In positivo anche JPMorgan Chase (+1,9%), che ha archiviato il secondo trimestre con utili in crescita, e Bank of America (+2%), che ha superato le stime degli analisti grazie a risultati migliori del previsto.
Nonostante conti superiori alle aspettative, Wells Fargo e Citigroup hanno invece chiuso la seduta in ribasso, perdendo rispettivamente il 2,3% e il 4%, segno che il mercato aveva già incorporato gran parte delle notizie positive.
A livello settoriale, il comparto finanziario dell'S&P 500 ha guadagnato lo 0,6%, mentre il settore tecnologico ha registrato la performance migliore della giornata, con un rialzo dell'1,5%.
Gli investitori hanno esaminato con attenzione le prime trimestrali per cogliere indicazioni sullo stato di salute delle aziende statunitensi. La stagione degli utili potrebbe infatti rivelarsi determinante per la tenuta del rally che, da inizio anno, ha spinto l'S&P 500 a guadagnare circa il 10%. L'indice di riferimento resta inoltre a meno dell'1% dal massimo storico di chiusura raggiunto all'inizio di giugno.

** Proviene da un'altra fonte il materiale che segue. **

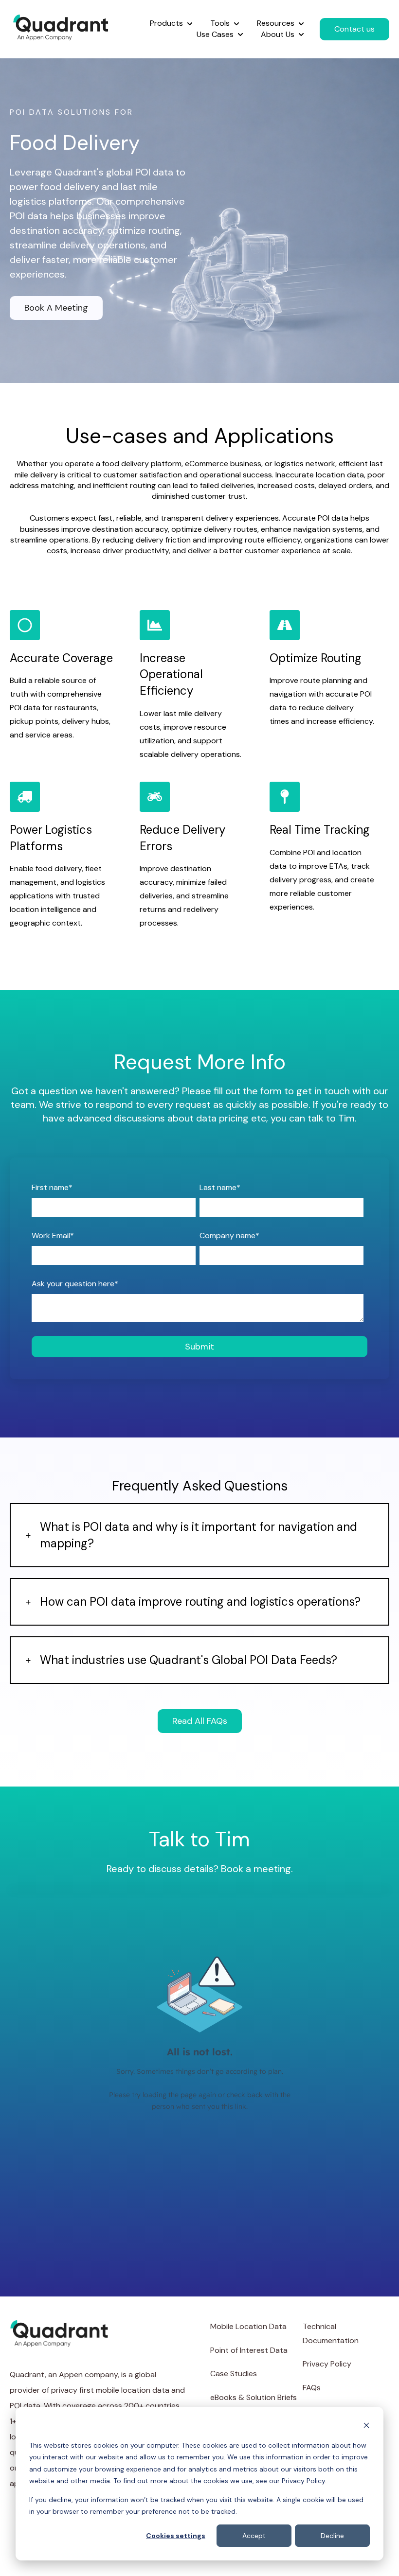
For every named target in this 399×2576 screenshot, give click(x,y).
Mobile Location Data (248, 2326)
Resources (275, 23)
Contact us (354, 29)
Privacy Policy (327, 2364)
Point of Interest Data (249, 2350)
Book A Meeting (56, 308)
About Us (277, 34)
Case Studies (233, 2373)
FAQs (312, 2388)
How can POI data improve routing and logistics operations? (200, 1601)
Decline (332, 2535)
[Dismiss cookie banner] (366, 2426)
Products (166, 23)
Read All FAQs (199, 1721)
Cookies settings (175, 2535)
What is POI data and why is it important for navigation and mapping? (198, 1535)
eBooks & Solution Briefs (253, 2397)
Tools (220, 23)
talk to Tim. (332, 1118)
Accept (254, 2535)
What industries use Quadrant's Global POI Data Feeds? (188, 1659)
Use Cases (215, 34)
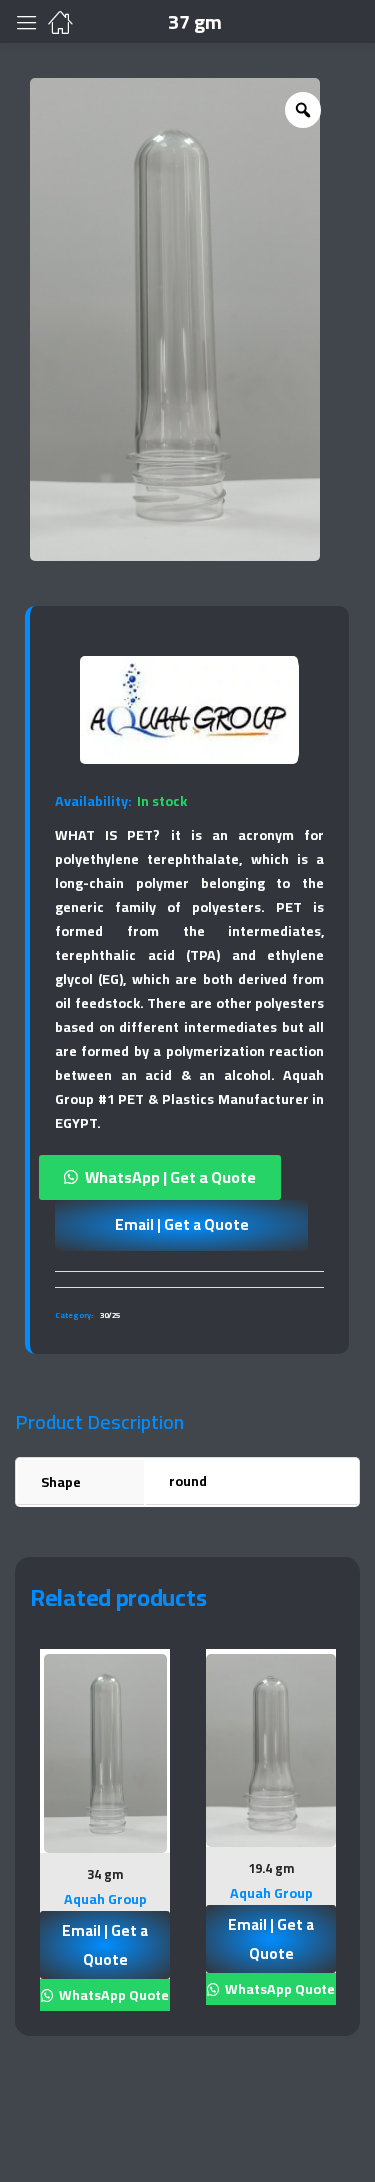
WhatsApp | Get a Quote (170, 1177)
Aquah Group (105, 1899)
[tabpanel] (105, 1837)
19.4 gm (271, 1868)
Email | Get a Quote (182, 1224)
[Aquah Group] (189, 710)
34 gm (105, 1874)
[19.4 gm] (271, 1751)
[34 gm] (105, 1754)
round (188, 1481)
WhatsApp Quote (112, 1995)
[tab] (189, 1279)
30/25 (110, 1315)
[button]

Alle 12:01 ET, il Dow Jones Industrial Average è sceso di 105,25 punti, pari allo 0,20%, a 52.393,39, l'S&P 500 ha guadagnato 16,16 punti, pari allo 0,22%, a 7.531,50 e il Nasdaq Composite ha guadagnato 185,05 punti, pari allo 0,72%, a 26.058,23.
Dopo la flessione dell'1,6% registrata nella seduta di lunedì, il Nasdaq ha recuperato terreno, sostenuto dal rimbalzo del comparto tecnologico.
In particolare, i titoli dei produttori di semiconduttori hanno recuperato parte delle perdite accusate nella sessione precedente. Nvidia, il titolo a maggiore capitalizzazione del settore, è salita del 2,4%, mentre l'indice Philadelphia Semiconductor (SOX) ha guadagnato il 3,4%, interrompendo una serie di due sedute consecutive in calo.
A sostenere il sentiment degli investitori hanno contribuito anche le dichiarazioni del presidente Donald Trump, che ha attenuato i timori sul fronte commerciale ritirando la proposta di introdurre una tariffa del 20% sul transito nello Stretto di Hormuz. Al suo posto, Trump ha affermato di voler privilegiare accordi di investimento con i Paesi del Golfo.
Sul fronte dell'ampiezza del mercato, al New York Stock Exchange i titoli in rialzo hanno superato quelli in ribasso con un rapporto di 1,86 a 1, mentre al Nasdaq il rapporto è stato di 1,5 a 1, a conferma di una seduta caratterizzata da un sentiment complessivamente positivo.